**TASK INPUT**

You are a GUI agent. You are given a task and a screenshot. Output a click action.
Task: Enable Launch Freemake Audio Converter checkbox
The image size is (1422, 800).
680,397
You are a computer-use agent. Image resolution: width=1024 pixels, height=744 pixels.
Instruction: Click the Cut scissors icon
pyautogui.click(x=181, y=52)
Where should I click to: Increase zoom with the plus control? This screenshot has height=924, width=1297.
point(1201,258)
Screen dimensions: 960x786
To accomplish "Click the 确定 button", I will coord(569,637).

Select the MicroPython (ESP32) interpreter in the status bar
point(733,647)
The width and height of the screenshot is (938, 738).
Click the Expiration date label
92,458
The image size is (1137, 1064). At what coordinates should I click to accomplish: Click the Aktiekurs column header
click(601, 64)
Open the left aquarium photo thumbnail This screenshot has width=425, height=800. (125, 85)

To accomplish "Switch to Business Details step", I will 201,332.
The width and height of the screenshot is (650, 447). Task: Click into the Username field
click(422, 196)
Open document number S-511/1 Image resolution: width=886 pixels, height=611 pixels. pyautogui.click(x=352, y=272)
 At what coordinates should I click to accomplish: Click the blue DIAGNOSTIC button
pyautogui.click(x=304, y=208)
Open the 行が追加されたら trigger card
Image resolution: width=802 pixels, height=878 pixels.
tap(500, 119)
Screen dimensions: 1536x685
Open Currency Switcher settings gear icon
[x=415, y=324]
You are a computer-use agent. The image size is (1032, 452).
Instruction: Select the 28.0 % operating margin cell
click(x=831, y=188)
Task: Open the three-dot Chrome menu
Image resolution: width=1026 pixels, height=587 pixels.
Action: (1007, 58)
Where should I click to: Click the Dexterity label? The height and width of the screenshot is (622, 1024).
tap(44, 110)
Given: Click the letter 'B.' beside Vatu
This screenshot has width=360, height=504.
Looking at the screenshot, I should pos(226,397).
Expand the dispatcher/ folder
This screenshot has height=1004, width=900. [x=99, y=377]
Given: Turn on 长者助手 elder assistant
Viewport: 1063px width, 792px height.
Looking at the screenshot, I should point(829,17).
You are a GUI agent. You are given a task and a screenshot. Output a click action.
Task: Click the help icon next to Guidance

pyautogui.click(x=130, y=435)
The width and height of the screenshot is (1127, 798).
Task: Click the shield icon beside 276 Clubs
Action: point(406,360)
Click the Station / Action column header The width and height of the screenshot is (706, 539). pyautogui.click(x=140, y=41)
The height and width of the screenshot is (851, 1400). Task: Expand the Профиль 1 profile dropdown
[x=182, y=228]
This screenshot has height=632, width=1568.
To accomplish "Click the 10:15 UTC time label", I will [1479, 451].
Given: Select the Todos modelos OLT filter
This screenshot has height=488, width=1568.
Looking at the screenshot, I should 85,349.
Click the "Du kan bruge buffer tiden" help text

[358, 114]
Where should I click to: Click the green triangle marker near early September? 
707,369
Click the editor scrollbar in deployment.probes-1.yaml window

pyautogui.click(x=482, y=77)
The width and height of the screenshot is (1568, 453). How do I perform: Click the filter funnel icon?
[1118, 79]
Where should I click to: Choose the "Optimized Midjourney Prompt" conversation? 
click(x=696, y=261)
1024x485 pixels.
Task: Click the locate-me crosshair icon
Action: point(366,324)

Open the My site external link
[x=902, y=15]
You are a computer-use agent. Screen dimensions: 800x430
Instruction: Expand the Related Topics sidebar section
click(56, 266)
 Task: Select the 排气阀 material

**REQUIRED WORK**
Every single entry above has to be copied exactly.

**SOLUTION FOR THIS PROBLEM**
You are a GUI agent. You are given a task and a screenshot. Output a click action.
Task: Enable Launch Freemake Audio Converter checkbox
The image size is (1422, 800).
680,397
You are a computer-use agent. Image resolution: width=1024 pixels, height=744 pixels.
Instruction: Click the Cut scissors icon
pyautogui.click(x=181, y=52)
Where should I click to: Increase zoom with the plus control? This screenshot has height=924, width=1297.
point(1201,258)
Screen dimensions: 960x786
To accomplish "Click the 确定 button", I will coord(569,637).

Select the MicroPython (ESP32) interpreter in the status bar
point(733,647)
The width and height of the screenshot is (938, 738).
Click the Expiration date label
92,458
The image size is (1137, 1064). At what coordinates should I click to accomplish: Click the Aktiekurs column header
click(601, 64)
Open the left aquarium photo thumbnail This screenshot has width=425, height=800. (125, 85)

To accomplish "Switch to Business Details step", I will 201,332.
The width and height of the screenshot is (650, 447). Task: Click into the Username field
click(422, 196)
Open document number S-511/1 Image resolution: width=886 pixels, height=611 pixels. pyautogui.click(x=352, y=272)
 At what coordinates should I click to accomplish: Click the blue DIAGNOSTIC button
pyautogui.click(x=304, y=208)
Open the 行が追加されたら trigger card
Image resolution: width=802 pixels, height=878 pixels.
tap(500, 119)
Screen dimensions: 1536x685
Open Currency Switcher settings gear icon
[x=415, y=324]
You are a computer-use agent. The image size is (1032, 452).
Instruction: Select the 28.0 % operating margin cell
click(x=831, y=188)
Task: Open the three-dot Chrome menu
Image resolution: width=1026 pixels, height=587 pixels.
Action: (1007, 58)
Where should I click to: Click the Dexterity label? The height and width of the screenshot is (622, 1024).
tap(44, 110)
Given: Click the letter 'B.' beside Vatu
This screenshot has width=360, height=504.
Looking at the screenshot, I should pos(226,397).
Expand the dispatcher/ folder
This screenshot has height=1004, width=900. [x=99, y=377]
Given: Turn on 长者助手 elder assistant
Viewport: 1063px width, 792px height.
Looking at the screenshot, I should point(829,17).
You are a GUI agent. You are given a task and a screenshot. Output a click action.
Task: Click the help icon next to Guidance

pyautogui.click(x=130, y=435)
The width and height of the screenshot is (1127, 798).
Task: Click the shield icon beside 276 Clubs
Action: point(406,360)
Click the Station / Action column header The width and height of the screenshot is (706, 539). pyautogui.click(x=140, y=41)
The height and width of the screenshot is (851, 1400). Task: Expand the Профиль 1 profile dropdown
[x=182, y=228]
This screenshot has height=632, width=1568.
To accomplish "Click the 10:15 UTC time label", I will [1479, 451].
Given: Select the Todos modelos OLT filter
This screenshot has height=488, width=1568.
Looking at the screenshot, I should 85,349.
Click the "Du kan bruge buffer tiden" help text

[358, 114]
Where should I click to: Click the green triangle marker near early September? 
707,369
Click the editor scrollbar in deployment.probes-1.yaml window

pyautogui.click(x=482, y=77)
The width and height of the screenshot is (1568, 453). How do I perform: Click the filter funnel icon?
[1118, 79]
Where should I click to: Choose the "Optimized Midjourney Prompt" conversation? 
click(x=696, y=261)
1024x485 pixels.
Task: Click the locate-me crosshair icon
Action: point(366,324)

Open the My site external link
[x=902, y=15]
You are a computer-use agent. Screen dimensions: 800x430
Instruction: Expand the Related Topics sidebar section
click(56, 266)
 Task: Select the 排气阀 material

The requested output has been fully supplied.